Given records:
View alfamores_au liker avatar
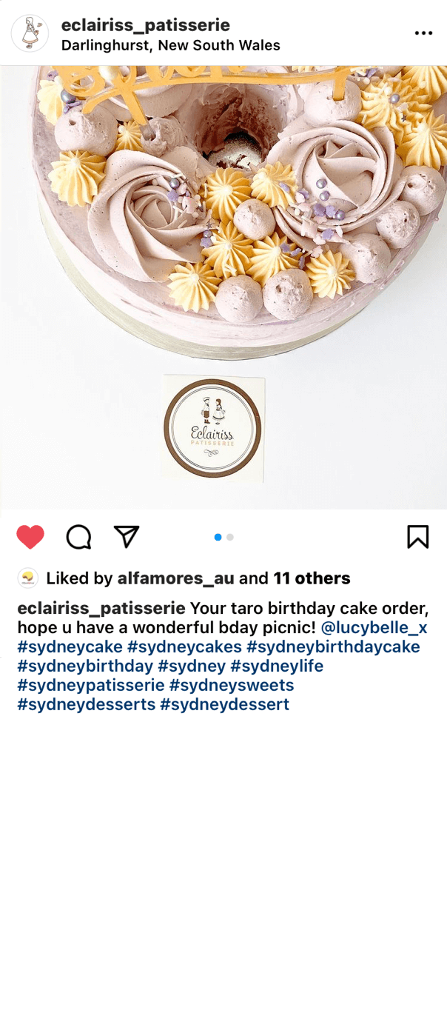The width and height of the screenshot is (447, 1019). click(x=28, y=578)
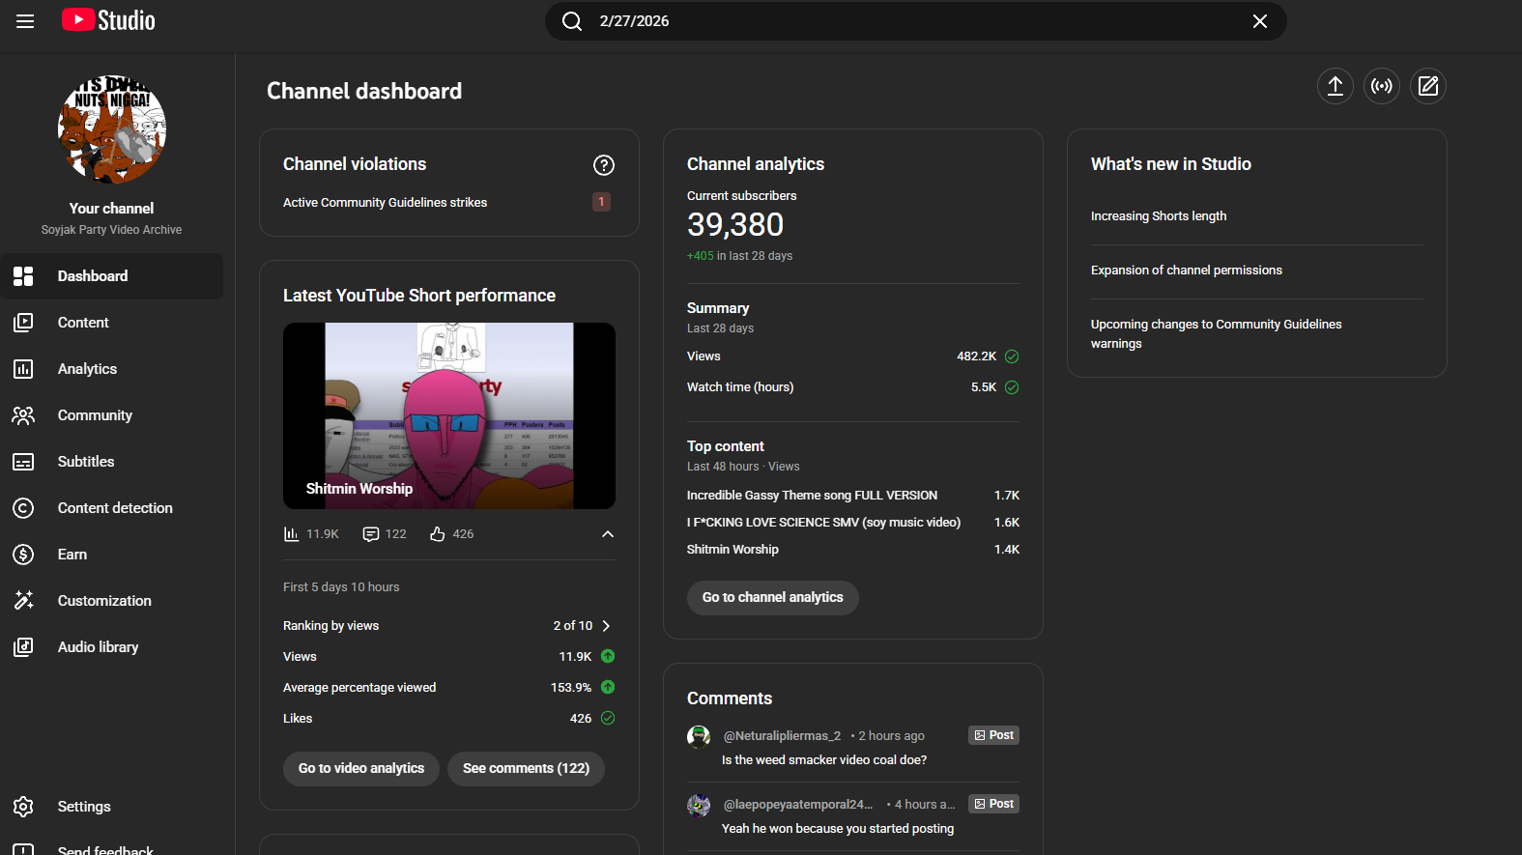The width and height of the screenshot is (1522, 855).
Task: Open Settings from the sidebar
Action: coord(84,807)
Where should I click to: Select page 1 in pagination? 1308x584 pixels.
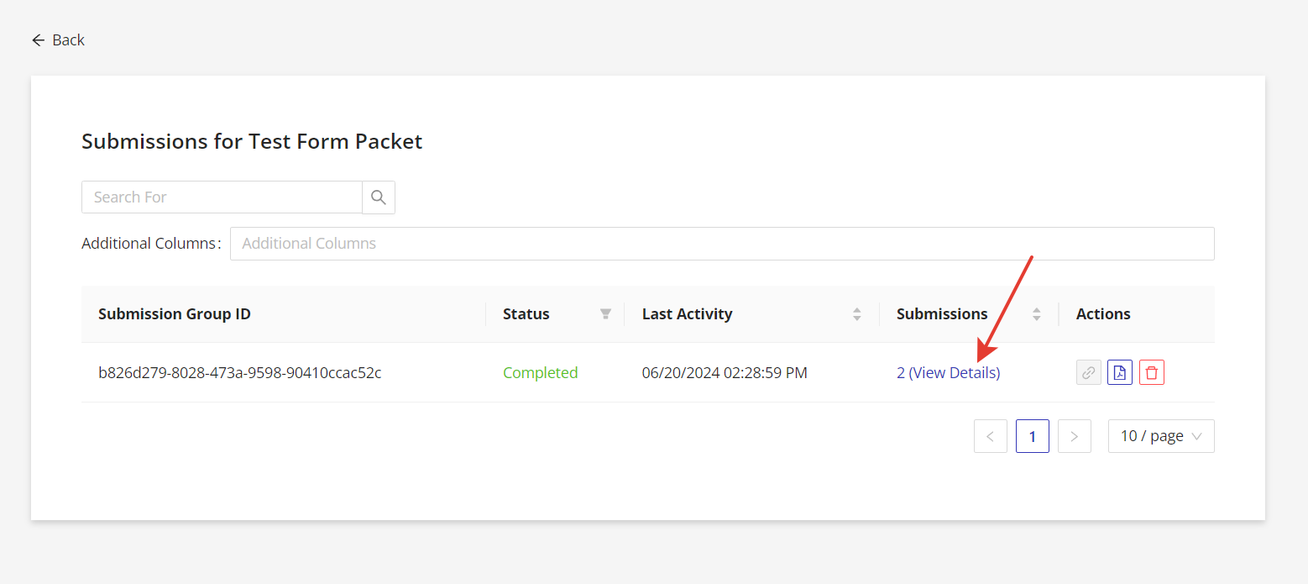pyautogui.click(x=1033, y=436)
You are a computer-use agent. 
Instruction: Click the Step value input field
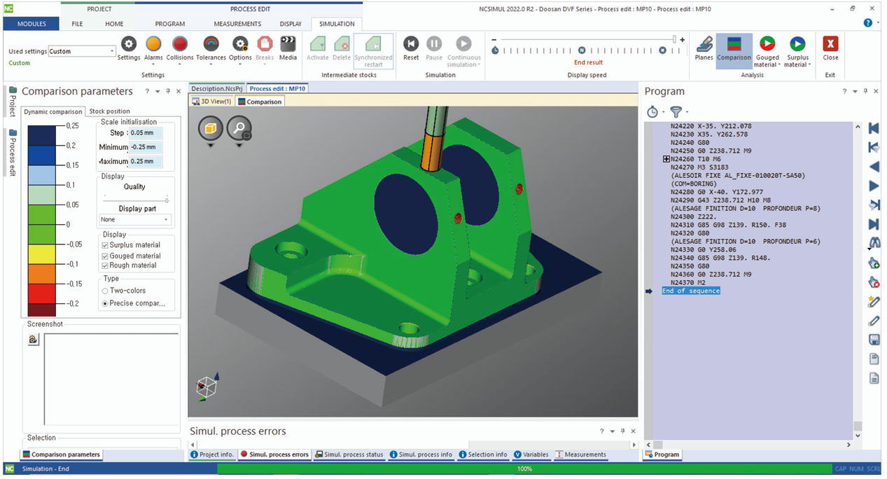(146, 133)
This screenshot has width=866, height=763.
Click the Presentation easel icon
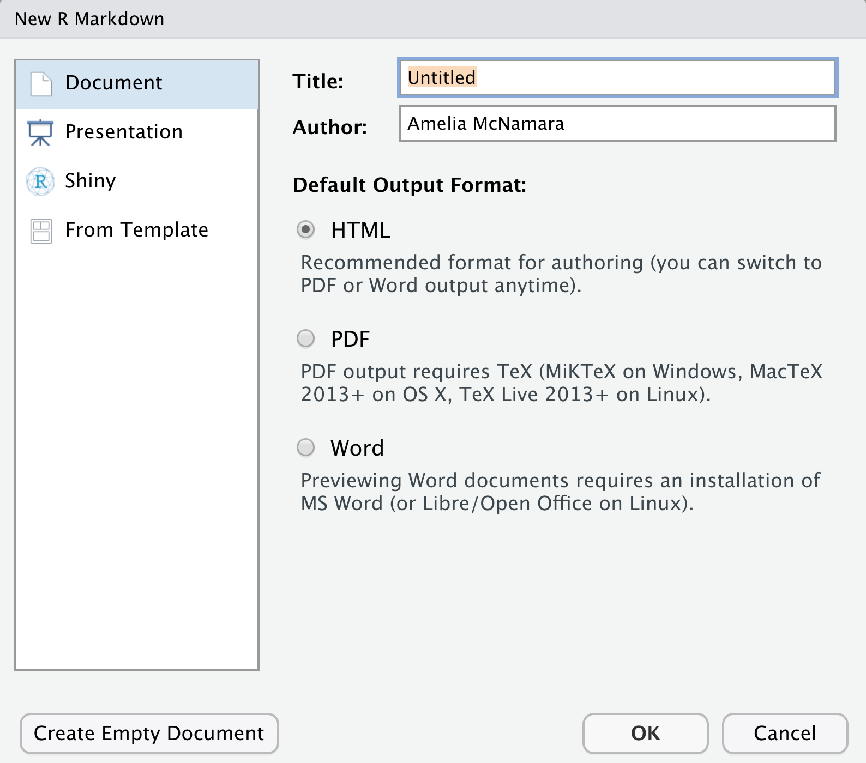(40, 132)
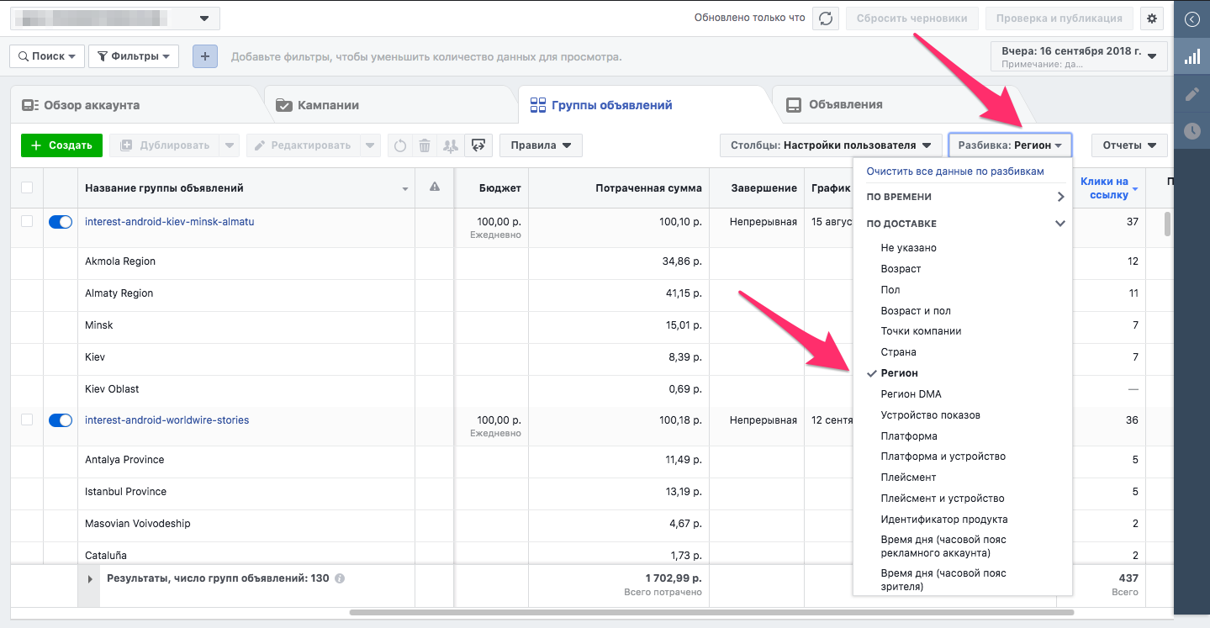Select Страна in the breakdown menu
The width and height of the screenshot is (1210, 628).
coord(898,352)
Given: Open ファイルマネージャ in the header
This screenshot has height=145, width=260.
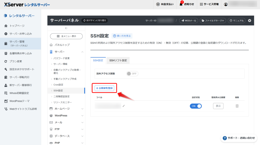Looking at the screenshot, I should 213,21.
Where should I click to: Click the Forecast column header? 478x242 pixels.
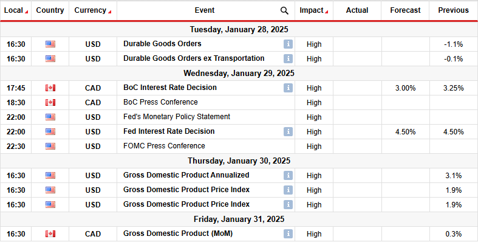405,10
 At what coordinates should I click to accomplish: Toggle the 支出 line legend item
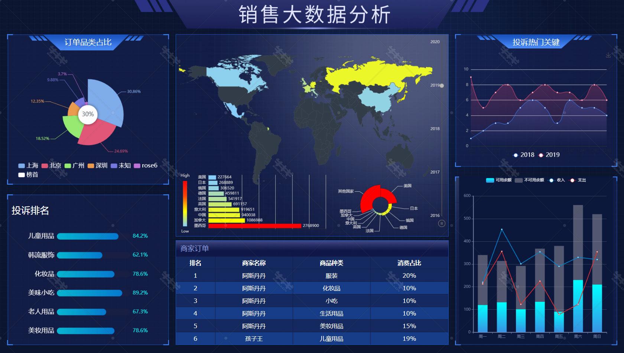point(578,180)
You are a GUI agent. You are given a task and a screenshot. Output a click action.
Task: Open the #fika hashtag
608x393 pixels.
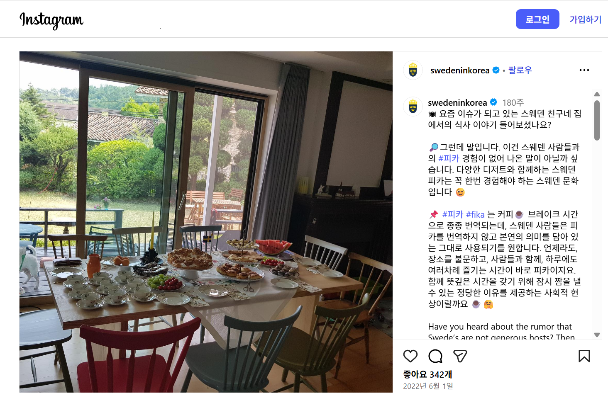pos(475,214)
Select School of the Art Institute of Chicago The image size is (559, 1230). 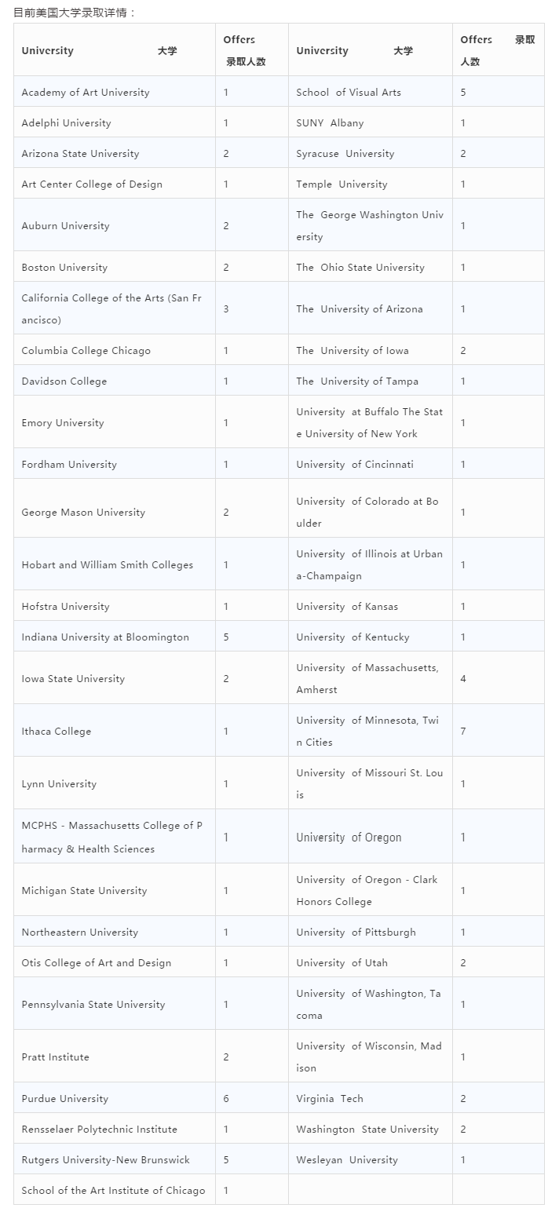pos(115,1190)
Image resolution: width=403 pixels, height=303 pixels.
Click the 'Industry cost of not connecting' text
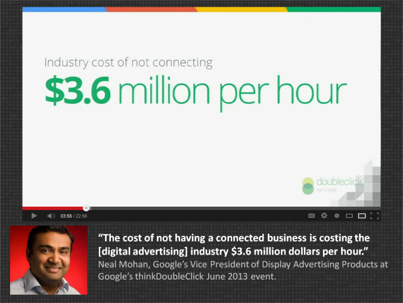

Work instructions:
Among the lines above, find those carrying the word "agent" and copy them out.

The completed task:
You are a computer-use agent. 
You are a GUI agent. You are given a task and a screenshot. Output a click action.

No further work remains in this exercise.